## [Directions]
Copy out every line of the listing below without changing anything.

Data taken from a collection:
★ ★ ★ ★

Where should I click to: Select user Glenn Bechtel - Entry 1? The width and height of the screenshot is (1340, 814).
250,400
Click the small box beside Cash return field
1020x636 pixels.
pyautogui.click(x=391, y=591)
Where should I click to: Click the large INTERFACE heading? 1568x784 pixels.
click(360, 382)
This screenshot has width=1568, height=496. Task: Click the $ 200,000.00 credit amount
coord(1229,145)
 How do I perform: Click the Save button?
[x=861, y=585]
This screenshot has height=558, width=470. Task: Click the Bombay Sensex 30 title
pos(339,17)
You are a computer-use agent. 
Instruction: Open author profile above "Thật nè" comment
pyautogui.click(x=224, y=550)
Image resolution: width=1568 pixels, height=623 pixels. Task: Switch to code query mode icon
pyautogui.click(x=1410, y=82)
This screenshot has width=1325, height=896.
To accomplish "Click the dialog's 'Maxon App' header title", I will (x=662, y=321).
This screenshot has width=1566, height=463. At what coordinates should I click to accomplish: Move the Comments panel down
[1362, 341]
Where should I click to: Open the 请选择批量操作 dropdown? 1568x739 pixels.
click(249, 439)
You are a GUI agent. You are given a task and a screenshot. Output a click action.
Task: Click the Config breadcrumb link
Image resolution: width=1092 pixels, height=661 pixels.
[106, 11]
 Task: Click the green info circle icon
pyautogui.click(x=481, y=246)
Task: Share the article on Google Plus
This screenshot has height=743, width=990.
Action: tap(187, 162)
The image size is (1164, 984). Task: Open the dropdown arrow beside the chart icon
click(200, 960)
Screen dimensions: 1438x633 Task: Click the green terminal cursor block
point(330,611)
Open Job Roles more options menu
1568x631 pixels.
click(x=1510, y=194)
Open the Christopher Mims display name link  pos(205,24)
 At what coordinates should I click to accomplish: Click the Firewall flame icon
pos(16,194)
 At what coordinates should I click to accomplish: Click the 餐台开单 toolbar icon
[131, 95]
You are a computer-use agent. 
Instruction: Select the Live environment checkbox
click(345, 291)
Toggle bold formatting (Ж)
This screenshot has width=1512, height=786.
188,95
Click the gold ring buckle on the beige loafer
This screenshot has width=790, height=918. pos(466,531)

★ ★ ★ ★

## [The answer]
Where should I click to: Select user Glenn Bechtel - Entry 1? The width and height of the screenshot is (1340, 814).
250,400
Click the small box beside Cash return field
1020x636 pixels.
pyautogui.click(x=391, y=591)
Where should I click to: Click the large INTERFACE heading? 1568x784 pixels.
click(360, 382)
This screenshot has width=1568, height=496. Task: Click the $ 200,000.00 credit amount
coord(1229,145)
 How do I perform: Click the Save button?
[x=861, y=585]
This screenshot has height=558, width=470. Task: Click the Bombay Sensex 30 title
pos(339,17)
You are a computer-use agent. 
Instruction: Open author profile above "Thật nè" comment
pyautogui.click(x=224, y=550)
Image resolution: width=1568 pixels, height=623 pixels. Task: Switch to code query mode icon
pyautogui.click(x=1410, y=82)
This screenshot has width=1325, height=896.
To accomplish "Click the dialog's 'Maxon App' header title", I will (x=662, y=321).
This screenshot has width=1566, height=463. At what coordinates should I click to accomplish: Move the Comments panel down
[1362, 341]
Where should I click to: Open the 请选择批量操作 dropdown? 1568x739 pixels.
click(249, 439)
You are a GUI agent. You are given a task and a screenshot. Output a click action.
Task: Click the Config breadcrumb link
Image resolution: width=1092 pixels, height=661 pixels.
[106, 11]
 Task: Click the green info circle icon
pyautogui.click(x=481, y=246)
Task: Share the article on Google Plus
This screenshot has height=743, width=990.
Action: tap(187, 162)
The image size is (1164, 984). Task: Open the dropdown arrow beside the chart icon
click(200, 960)
Screen dimensions: 1438x633 Task: Click the green terminal cursor block
point(330,611)
Open Job Roles more options menu
1568x631 pixels.
click(x=1510, y=194)
Open the Christopher Mims display name link  pos(205,24)
 At what coordinates should I click to accomplish: Click the Firewall flame icon
pos(16,194)
 At what coordinates should I click to accomplish: Click the 餐台开单 toolbar icon
[131, 95]
You are a computer-use agent. 
Instruction: Select the Live environment checkbox
click(345, 291)
Toggle bold formatting (Ж)
This screenshot has width=1512, height=786.
188,95
Click the gold ring buckle on the beige loafer
This screenshot has width=790, height=918. pos(466,531)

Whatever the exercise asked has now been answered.